Removal of lees from underneath wine to reduce wine movements and tank cleaning

Abstract

Studies were performed to understand the sources and properties of winery lees. Grape solids were the largest source of lees and apart from red ferment lees, all settled lees flowed readily. Laboratory experiments were performed to study the possibility of removing settled lees out from underneath juice or wine. Experiments with 55° sloped cylindroconical tanks were somewhat successful, but experiments with a typical winery tank shape (5° sloped bottom from back to front) were unsuccessful even with the thinnest lees and with tank modifications. A workshop on lees and new lees reprocessing equipment was also convened at the 16th Australian Wine Industry Technical Conference.

Summary

Clarification is a major reason for moving juice and wine between tanks at wineries. After each movement, the source tank needs to be cleaned. Tank cleaning and the movement of juice/wine consumes labour, water and cleaning chemicals and generates wastewater. This project aimed to learn more about the sources and properties of winery lees. It also aimed to study the possibility of removing settled lees out from underneath juice or wine, such that the bulk of the juice or wine could remain in the same tank.

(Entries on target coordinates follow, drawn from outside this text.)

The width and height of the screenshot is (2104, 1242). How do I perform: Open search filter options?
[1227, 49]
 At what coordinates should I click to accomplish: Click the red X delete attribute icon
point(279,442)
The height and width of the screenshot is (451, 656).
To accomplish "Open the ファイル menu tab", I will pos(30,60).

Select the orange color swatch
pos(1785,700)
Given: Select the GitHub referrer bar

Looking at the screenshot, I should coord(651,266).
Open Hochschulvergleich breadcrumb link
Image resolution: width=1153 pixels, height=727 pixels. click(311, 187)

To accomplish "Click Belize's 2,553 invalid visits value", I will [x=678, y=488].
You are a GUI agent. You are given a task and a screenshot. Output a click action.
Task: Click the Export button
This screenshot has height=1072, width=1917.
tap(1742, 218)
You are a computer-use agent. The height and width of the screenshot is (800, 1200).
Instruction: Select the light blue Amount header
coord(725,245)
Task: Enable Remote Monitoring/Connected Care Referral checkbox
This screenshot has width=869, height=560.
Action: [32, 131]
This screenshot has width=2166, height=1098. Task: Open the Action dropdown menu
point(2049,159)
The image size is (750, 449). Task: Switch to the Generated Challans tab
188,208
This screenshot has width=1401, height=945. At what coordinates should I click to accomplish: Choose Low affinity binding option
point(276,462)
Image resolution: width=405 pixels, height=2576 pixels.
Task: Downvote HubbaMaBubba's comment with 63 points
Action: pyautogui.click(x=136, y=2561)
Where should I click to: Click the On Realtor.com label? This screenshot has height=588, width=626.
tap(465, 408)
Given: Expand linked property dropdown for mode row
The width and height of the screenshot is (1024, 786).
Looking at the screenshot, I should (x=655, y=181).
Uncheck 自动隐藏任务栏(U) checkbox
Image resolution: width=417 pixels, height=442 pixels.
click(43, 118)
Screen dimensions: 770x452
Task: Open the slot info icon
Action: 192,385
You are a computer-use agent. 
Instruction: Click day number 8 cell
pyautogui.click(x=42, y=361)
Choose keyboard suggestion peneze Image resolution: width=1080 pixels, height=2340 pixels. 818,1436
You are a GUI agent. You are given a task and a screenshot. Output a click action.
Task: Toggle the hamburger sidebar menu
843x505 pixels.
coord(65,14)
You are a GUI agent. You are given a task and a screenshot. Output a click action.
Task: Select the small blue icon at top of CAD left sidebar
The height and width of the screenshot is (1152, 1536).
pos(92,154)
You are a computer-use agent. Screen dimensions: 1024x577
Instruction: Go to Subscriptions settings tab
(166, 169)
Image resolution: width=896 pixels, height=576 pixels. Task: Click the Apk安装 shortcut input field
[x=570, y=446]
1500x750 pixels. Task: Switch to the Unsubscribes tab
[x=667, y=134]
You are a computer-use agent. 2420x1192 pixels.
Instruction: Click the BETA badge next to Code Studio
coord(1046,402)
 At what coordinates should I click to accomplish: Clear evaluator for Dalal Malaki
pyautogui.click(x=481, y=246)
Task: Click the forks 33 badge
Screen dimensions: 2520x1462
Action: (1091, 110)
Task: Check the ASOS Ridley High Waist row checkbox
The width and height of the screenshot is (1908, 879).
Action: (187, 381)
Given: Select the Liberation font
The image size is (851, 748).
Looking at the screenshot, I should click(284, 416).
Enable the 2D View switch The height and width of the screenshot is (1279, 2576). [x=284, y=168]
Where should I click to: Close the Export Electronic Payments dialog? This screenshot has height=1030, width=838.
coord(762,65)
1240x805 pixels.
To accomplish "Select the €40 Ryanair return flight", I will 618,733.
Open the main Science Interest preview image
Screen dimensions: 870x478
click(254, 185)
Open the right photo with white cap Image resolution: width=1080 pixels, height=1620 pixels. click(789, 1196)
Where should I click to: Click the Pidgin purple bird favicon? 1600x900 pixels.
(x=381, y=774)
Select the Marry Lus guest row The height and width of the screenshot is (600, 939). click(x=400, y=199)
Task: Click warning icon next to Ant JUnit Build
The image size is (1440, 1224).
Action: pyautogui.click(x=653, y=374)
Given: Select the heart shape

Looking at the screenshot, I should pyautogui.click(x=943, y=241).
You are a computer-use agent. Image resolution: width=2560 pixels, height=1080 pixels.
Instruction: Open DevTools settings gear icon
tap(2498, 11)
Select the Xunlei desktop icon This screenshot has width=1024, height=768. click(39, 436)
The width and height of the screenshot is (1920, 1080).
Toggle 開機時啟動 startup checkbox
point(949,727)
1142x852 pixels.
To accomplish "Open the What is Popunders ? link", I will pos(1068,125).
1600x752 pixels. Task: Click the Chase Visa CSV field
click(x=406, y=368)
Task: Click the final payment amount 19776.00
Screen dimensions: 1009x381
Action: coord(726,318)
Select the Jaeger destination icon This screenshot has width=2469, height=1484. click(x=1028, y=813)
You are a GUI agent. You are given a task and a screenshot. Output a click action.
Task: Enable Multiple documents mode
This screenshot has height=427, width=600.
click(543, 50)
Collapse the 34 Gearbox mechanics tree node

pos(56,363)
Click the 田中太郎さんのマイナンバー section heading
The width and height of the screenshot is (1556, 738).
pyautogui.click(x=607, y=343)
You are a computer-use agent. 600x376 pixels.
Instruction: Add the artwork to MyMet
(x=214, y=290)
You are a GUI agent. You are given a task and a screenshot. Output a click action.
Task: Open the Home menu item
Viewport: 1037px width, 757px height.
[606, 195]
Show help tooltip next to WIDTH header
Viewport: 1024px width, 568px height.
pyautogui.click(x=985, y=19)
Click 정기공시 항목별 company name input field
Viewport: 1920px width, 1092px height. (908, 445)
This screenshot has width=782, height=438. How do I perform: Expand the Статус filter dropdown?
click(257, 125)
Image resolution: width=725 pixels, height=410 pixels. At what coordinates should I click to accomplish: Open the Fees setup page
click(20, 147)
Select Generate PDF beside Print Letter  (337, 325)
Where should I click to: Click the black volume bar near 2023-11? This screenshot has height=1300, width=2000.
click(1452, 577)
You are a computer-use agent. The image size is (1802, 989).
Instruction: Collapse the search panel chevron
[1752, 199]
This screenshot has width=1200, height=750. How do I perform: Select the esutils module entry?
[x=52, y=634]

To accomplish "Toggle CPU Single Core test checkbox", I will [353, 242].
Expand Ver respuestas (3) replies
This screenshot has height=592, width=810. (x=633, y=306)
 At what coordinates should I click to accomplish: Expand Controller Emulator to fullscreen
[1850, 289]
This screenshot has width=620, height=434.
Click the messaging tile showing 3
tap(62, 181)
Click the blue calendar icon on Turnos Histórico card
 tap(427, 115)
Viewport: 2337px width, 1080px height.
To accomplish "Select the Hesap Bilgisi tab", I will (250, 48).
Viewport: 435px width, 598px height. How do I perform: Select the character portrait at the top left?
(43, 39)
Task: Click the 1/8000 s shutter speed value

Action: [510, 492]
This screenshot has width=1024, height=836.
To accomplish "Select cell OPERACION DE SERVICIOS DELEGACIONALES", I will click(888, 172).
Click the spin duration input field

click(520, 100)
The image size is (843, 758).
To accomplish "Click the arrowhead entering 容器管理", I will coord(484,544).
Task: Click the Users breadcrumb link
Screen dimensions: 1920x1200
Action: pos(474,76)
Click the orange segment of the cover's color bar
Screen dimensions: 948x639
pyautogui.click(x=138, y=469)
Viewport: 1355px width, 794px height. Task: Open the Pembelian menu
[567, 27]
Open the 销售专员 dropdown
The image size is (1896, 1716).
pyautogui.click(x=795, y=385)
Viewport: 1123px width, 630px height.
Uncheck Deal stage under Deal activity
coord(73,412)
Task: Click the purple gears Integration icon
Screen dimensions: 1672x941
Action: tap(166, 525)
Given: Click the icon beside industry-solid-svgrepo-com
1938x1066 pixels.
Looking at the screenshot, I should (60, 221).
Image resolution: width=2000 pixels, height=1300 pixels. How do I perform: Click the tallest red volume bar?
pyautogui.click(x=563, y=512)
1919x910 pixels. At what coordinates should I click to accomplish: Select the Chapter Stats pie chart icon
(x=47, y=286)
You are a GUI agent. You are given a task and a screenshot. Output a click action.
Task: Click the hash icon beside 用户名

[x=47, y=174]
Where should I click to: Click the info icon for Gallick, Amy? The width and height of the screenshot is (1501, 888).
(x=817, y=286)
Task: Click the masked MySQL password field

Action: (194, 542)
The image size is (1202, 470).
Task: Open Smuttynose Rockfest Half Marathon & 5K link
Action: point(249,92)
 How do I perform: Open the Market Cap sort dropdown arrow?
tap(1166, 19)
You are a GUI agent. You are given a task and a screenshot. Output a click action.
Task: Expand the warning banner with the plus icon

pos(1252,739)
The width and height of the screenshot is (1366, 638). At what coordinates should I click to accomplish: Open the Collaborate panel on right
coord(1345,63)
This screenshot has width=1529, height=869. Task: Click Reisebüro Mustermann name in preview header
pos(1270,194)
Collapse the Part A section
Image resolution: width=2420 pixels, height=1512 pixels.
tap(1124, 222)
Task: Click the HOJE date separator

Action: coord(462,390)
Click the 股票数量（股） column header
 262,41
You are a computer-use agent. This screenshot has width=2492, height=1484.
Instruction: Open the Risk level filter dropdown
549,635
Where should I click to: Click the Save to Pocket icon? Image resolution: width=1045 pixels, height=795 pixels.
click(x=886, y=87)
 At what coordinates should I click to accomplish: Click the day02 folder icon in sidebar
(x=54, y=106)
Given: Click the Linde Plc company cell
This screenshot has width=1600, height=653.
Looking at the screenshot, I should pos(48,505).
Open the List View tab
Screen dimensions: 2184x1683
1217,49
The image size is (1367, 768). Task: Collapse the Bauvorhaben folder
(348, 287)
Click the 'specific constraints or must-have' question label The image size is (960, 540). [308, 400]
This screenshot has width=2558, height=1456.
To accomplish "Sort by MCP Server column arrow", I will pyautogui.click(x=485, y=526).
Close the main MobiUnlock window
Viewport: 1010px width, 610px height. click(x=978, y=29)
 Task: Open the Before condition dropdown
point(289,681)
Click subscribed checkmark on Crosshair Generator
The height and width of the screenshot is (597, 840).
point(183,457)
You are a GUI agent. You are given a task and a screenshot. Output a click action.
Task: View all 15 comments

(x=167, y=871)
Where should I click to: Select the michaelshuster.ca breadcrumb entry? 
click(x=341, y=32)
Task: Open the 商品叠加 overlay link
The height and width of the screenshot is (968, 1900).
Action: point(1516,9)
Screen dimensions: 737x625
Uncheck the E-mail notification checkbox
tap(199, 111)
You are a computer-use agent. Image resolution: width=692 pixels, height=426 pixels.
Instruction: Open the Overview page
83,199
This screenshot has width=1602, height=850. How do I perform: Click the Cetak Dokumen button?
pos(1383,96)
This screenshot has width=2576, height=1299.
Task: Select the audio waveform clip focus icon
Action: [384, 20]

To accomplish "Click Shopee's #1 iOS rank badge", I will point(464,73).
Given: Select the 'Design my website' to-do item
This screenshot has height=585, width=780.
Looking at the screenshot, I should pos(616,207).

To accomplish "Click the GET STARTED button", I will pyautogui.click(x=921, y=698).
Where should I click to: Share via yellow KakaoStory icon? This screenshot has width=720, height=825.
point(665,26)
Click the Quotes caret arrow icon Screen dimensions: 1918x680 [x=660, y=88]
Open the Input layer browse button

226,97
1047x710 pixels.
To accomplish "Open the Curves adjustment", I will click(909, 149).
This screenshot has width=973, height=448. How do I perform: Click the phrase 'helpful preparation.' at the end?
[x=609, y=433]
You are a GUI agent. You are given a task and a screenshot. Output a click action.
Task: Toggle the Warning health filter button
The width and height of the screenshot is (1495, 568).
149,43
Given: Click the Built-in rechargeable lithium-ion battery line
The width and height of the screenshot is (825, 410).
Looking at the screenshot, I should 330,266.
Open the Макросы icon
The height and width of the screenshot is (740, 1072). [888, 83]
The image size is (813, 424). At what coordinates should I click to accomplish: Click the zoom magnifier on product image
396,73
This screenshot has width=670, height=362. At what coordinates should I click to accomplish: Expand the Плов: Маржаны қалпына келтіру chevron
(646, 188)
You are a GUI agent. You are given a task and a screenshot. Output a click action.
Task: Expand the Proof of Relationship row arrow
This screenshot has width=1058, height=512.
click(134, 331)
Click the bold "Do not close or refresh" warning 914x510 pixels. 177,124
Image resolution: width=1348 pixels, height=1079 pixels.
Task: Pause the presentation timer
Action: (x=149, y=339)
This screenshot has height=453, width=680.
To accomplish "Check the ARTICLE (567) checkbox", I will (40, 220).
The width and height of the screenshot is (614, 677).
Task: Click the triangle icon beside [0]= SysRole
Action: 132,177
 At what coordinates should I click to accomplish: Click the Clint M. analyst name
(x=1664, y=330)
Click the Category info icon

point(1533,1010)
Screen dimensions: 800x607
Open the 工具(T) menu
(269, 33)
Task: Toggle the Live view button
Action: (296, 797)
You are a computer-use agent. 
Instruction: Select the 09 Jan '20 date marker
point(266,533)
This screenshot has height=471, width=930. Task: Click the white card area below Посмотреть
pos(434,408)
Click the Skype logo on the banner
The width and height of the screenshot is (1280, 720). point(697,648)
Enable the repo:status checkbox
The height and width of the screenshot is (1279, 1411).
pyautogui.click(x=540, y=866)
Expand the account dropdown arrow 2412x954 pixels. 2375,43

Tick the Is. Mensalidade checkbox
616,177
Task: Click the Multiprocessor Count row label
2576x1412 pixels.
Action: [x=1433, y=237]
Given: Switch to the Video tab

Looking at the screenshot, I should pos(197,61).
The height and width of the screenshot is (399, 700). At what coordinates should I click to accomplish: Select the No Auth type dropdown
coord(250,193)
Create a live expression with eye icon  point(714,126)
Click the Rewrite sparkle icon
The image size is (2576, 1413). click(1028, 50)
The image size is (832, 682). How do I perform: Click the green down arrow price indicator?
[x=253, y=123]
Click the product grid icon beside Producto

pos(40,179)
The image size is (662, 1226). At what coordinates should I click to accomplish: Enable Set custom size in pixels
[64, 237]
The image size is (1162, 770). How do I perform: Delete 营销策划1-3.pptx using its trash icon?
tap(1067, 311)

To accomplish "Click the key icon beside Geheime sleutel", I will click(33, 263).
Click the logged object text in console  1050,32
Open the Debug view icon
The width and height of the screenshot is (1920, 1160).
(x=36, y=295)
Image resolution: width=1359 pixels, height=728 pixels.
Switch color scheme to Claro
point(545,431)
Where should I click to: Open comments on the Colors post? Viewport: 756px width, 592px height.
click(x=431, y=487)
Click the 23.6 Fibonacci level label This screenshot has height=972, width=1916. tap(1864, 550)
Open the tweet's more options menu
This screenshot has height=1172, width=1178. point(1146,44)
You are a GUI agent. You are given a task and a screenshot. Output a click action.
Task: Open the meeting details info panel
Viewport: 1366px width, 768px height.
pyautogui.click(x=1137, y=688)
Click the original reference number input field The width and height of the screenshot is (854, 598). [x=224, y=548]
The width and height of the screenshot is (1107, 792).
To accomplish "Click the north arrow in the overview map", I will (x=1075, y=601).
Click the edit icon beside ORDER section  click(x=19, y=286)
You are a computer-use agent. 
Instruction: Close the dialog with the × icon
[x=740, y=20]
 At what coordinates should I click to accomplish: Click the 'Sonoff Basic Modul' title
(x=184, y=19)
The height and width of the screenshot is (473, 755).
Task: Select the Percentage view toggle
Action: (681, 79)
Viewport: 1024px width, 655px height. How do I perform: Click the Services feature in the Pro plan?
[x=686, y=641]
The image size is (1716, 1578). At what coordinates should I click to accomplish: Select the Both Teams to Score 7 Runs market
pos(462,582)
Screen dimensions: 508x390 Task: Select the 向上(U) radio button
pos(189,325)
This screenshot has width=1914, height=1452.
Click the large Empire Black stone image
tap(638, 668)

Samples of lees and information on lees volumes were collected from collaborating wineries and supplemented by laboratory experiments. Grape solids were the largest source of lees. In white wine production, these are removed prior to fermentation, while in red wine production they are removed after fermentation in combination with yeast. The other major source of lees was bentonite.

Most lees separated by settling were quite thin. The exception was gross red ferment lees. Gross red ferment lees samples exhibited high yield stresses (the minimum stress needed to initiate flow). This difference was not purely related to their relative solids content, as white ferment lees samples with similar solids contents exhibited low yield stresses. The difference likely relates to the inclusion in red ferment lees of grape solids and/or soluble materials extracted during fermentation on skins that are not present in white ferment lees. High yield stresses in red ferment lees were exacerbated by the inclusion of oak chips in samples from one winery. At that winery, oak chips were added to red ferments and were not all removed by their draining and pressing processes. These high yield stresses make these lees particularly difficult to manage in the winery. Alternatives to oak chips for colour stabilisation is an area that may benefit from further research.

A laboratory apparatus with changeable transparent tanks was constructed to study the possibility of removing settled lees out from underneath juice or wine. The use of 55° sloped cylindroconical tanks was somewhat successful in facilitating the removal of lees from underneath the clear phase, but this was not considered a practical option for large wineries as it would require the installation of new more expensive tanks. The use of winery-style tanks with a 5° slope from back to front with or without some simple modification was the experimental focus. With unmodified winery-style tanks, the clear phase quickly broke through the lees even with the thinnest lees. The use of a baffle above the tank sump just moved the location of breakthrough without materially improving lees removal. The use of a ‘Kreepy Krauly’ style device showed some ability to remove lees but continually moving the device to the location of the remaining lees presents major challenges and hygiene issues. The use of a sweeping arm on the floor of the tank was able to keep the lees moving and prevent the breakthrough of clears such that a portion of lees could be removed from the tank. However, this configuration would also require an expensive tank retrofit and as the lees level drops and the sweeping arm starts to break the lees surface it resuspended the remaining lees. Alternative means of agitating the lees while not resuspending it using devices that could be moved between tanks were explored unsuccessfully. Results from laboratory experiments were not sufficiently successful to justify the development of a prototype winery-scale device to facilitate lees removal from normal winery tanks.

A workshop on lees was also convened at the 16th Australian Wine Industry Technical Conference. This included presentations from wineries on their experiences with new lees reprocessing equipment. Slides from this workshop are included in Appendix A of this report. Several discussions were also held with wineries on the use of new lees reprocessing equipment during the project. A question raised by one wine company that had trialled a range of lees reprocessing equipment was how much of the downgrading that occurs with some lees reprocessing technologies is just a consequence of the juice/wine being occluded in different types of lees as opposed to the technology used to recover it from the lees. Further research to understand lees-occluded juice/wine interactions could be worthwhile.